Das Unternehmen gibt sich mittlerweile gelassen. Man wird die jüngst gestartete Anlage weiterlaufen lassen. Binnen vier Monaten will man die Anlage hochgefahren haben, dann können an dem Standort regelmäßige Cashflows und Umsätze erzielt werden. Für den Konzern ist das ein Meilenstein, ebenso für den Seltene-Erden-Markt. Lynas' Anlage in Malaysia ist die größte ihrer Art außerhalb Chinas. Der asiatische Boom-Staat dominiert das Angebot bei Seltenen Erden auf dem Weltmarkt weiter mit einem Beinahe-Monopol.

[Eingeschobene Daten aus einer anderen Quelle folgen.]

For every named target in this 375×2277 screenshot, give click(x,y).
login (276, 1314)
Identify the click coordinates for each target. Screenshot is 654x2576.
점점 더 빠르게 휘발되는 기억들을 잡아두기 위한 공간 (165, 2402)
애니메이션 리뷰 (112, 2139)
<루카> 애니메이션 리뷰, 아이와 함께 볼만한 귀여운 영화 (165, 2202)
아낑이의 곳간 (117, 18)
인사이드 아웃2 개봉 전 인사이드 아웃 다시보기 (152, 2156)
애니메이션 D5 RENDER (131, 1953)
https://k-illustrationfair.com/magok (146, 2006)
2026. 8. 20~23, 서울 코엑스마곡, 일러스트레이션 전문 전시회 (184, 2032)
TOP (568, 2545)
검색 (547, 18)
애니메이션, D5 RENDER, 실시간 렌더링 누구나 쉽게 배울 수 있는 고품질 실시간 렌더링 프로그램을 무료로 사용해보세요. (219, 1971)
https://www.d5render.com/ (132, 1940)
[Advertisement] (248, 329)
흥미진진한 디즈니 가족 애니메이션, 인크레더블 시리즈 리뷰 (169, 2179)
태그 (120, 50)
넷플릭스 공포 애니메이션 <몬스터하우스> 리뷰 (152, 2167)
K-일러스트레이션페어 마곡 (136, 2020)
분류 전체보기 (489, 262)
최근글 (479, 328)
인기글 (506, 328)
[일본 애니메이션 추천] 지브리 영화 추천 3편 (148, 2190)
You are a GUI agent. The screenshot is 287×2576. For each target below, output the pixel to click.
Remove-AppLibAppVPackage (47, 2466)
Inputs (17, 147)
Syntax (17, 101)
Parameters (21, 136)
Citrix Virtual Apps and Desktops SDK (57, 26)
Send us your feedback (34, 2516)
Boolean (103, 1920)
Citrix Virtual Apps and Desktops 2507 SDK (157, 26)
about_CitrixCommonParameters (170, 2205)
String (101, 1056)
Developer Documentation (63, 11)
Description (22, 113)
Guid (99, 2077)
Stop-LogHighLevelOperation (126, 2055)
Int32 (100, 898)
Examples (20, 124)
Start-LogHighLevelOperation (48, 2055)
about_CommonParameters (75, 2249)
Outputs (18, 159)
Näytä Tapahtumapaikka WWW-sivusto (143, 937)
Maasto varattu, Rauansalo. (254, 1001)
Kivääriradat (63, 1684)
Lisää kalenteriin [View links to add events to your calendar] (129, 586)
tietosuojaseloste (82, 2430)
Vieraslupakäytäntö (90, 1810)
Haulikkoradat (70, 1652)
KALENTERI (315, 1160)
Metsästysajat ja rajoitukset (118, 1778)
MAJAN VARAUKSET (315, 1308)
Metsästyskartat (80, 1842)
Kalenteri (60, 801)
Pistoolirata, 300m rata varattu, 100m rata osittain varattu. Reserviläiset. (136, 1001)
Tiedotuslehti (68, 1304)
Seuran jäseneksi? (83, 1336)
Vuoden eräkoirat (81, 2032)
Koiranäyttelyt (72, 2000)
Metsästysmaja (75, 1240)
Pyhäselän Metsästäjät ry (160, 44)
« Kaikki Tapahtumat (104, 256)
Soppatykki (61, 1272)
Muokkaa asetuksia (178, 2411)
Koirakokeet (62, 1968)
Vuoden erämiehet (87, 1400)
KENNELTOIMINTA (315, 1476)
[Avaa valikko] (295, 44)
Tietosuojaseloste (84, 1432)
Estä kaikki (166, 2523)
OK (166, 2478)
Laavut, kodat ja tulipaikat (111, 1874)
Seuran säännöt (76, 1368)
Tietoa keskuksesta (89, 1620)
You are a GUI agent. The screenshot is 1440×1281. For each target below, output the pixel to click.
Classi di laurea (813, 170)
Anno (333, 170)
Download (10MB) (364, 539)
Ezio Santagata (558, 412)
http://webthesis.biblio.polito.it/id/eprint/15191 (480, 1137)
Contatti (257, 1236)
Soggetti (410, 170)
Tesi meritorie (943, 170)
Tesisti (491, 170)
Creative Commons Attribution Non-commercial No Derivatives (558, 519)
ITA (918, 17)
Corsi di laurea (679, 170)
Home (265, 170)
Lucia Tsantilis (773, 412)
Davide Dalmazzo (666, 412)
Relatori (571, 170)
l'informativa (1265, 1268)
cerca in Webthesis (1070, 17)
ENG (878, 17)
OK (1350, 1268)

Die Lynas-Aktie hat sich derweil von ihren Tiefs noch nicht befreien können. Um 0,55/0,58 Australische Dollar hat sich in den vergangenen Wochen allerdings eine Unterstützungszone etabliert. Ein Anstieg über 0,62/0,64 Australische Dollar wäre ein erstes positives Signal für die Aktie, die den heutigen Handel an der Börse in "down under" mit 0,605 Australischen Dollar beendet hat.